→ Instructions to follow
Omit all pictures, then print the entries exactly.
Exercise material Start Marker
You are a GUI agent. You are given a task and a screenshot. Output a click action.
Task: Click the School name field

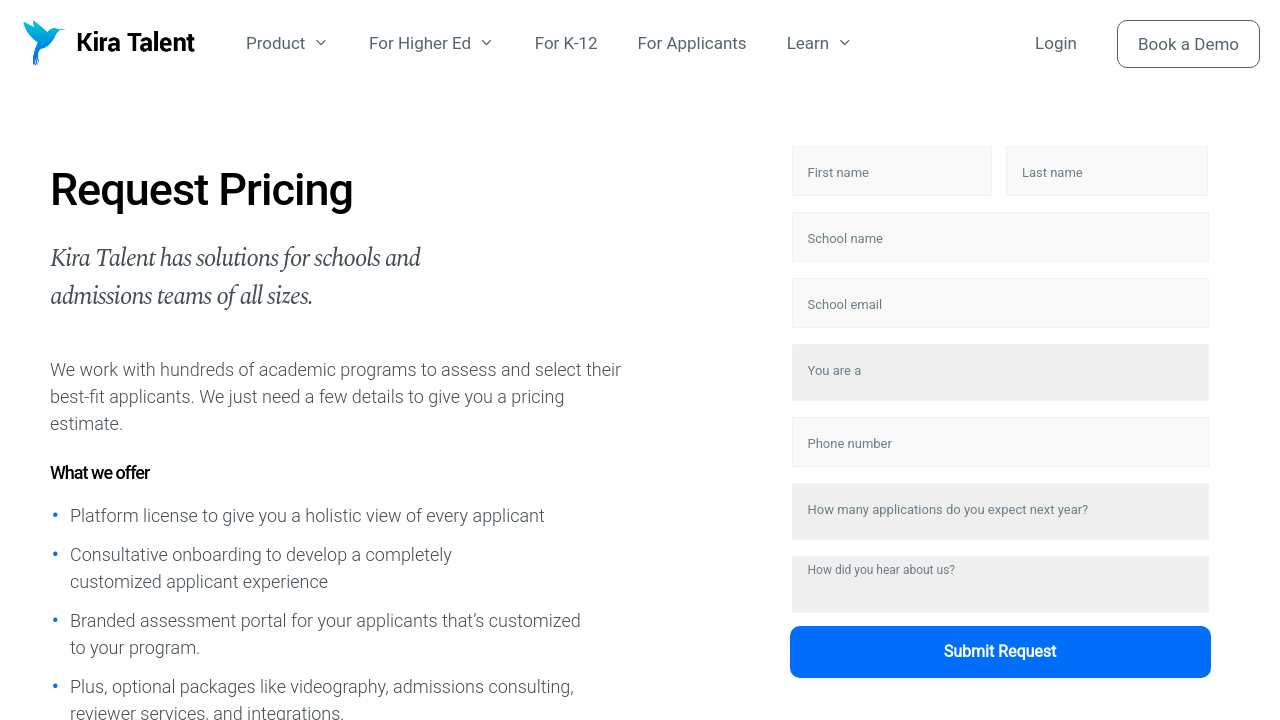point(1000,238)
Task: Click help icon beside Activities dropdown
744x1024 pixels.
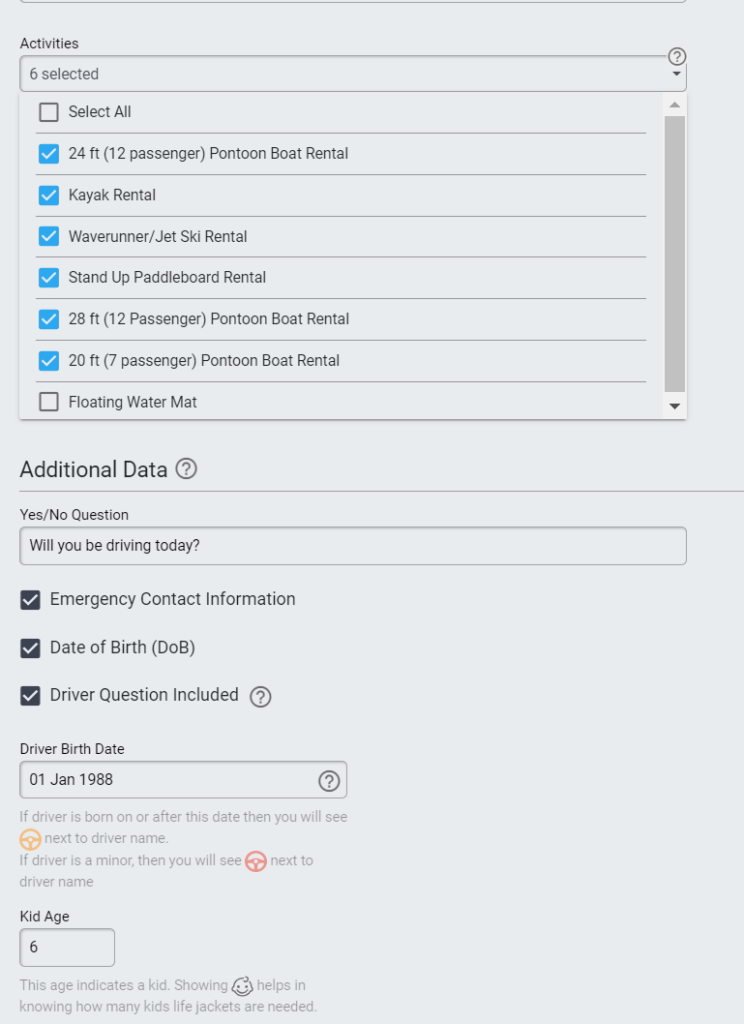Action: (x=677, y=57)
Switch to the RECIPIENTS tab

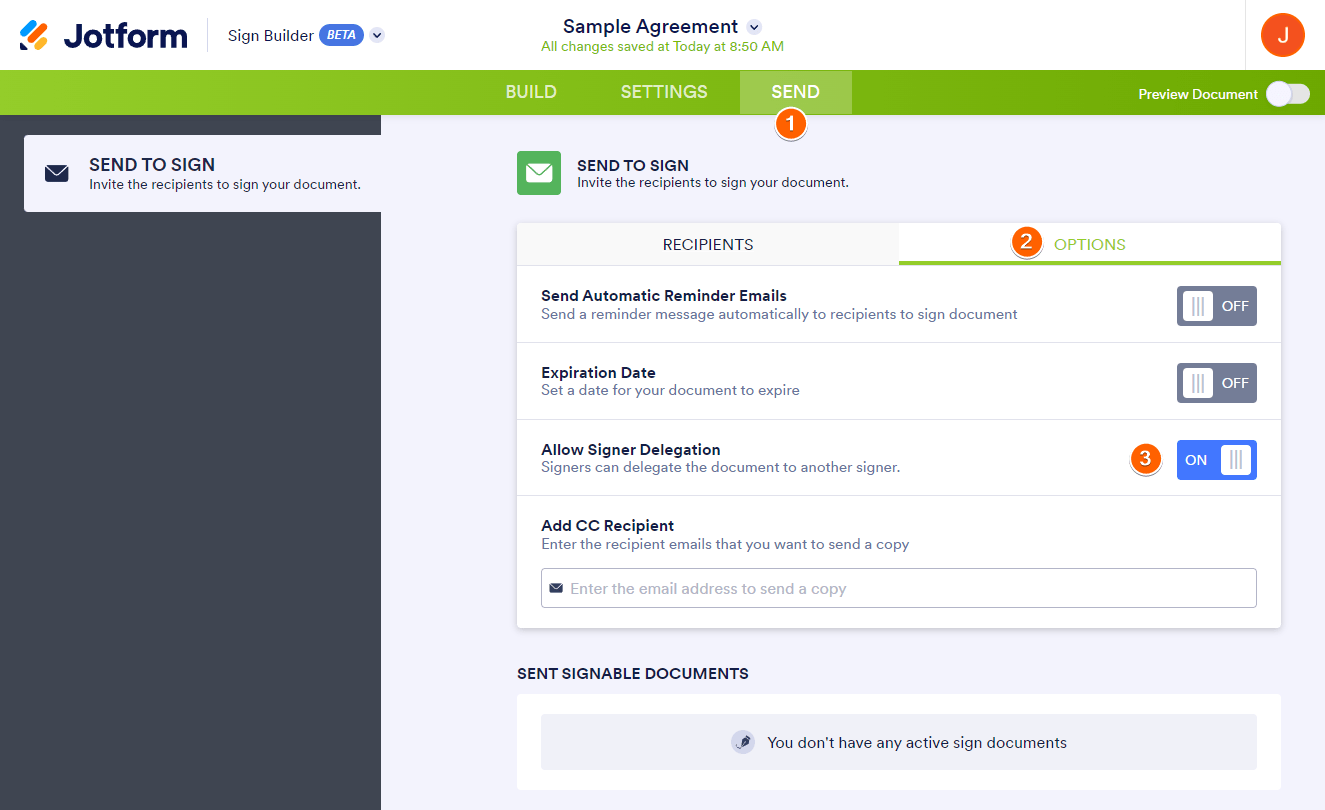[708, 244]
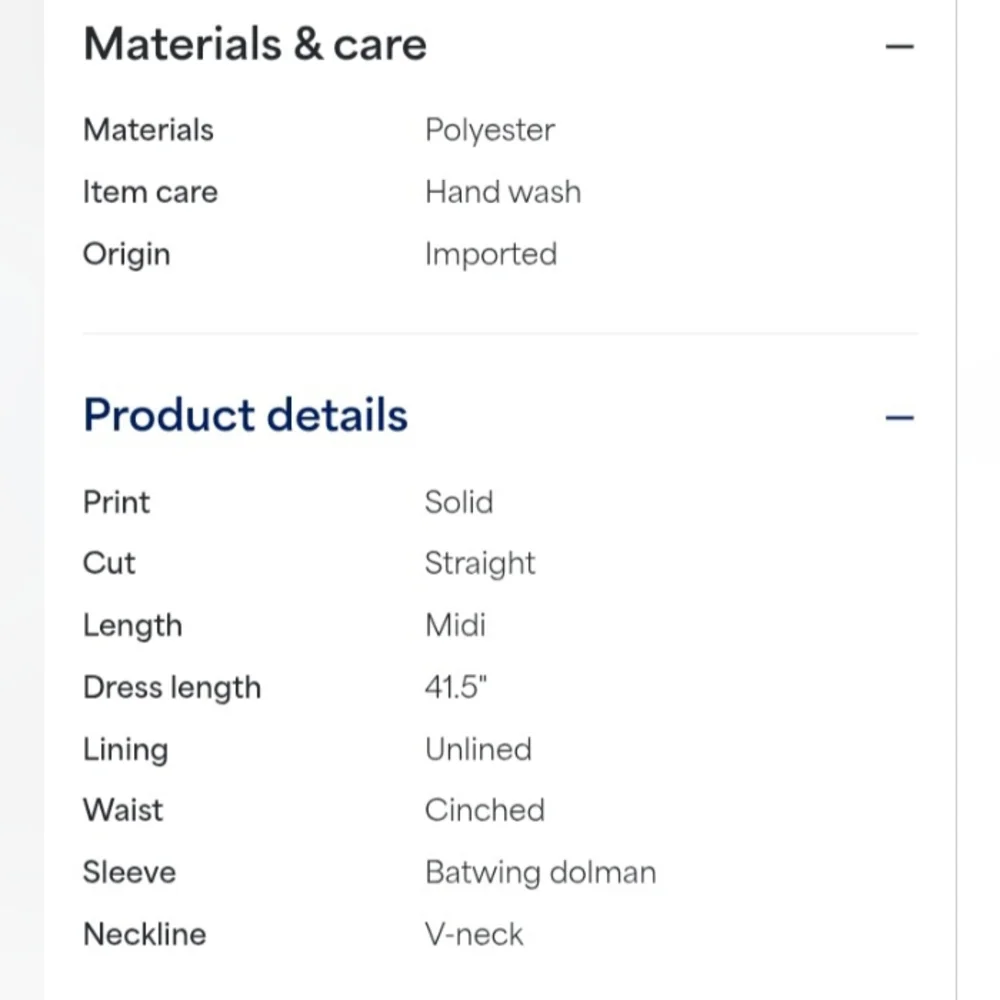Collapse the Product details minus icon

point(899,418)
Exercise material End Marker
→ Expected answer
You are a GUI agent. You are given a task and a screenshot. Output a click action.
Task: Click the School name field

point(1000,238)
Task: Click help icon beside Activities dropdown
744x1024 pixels.
Action: (x=677, y=57)
Switch to the RECIPIENTS tab

[708, 244]
Collapse the Product details minus icon

point(899,418)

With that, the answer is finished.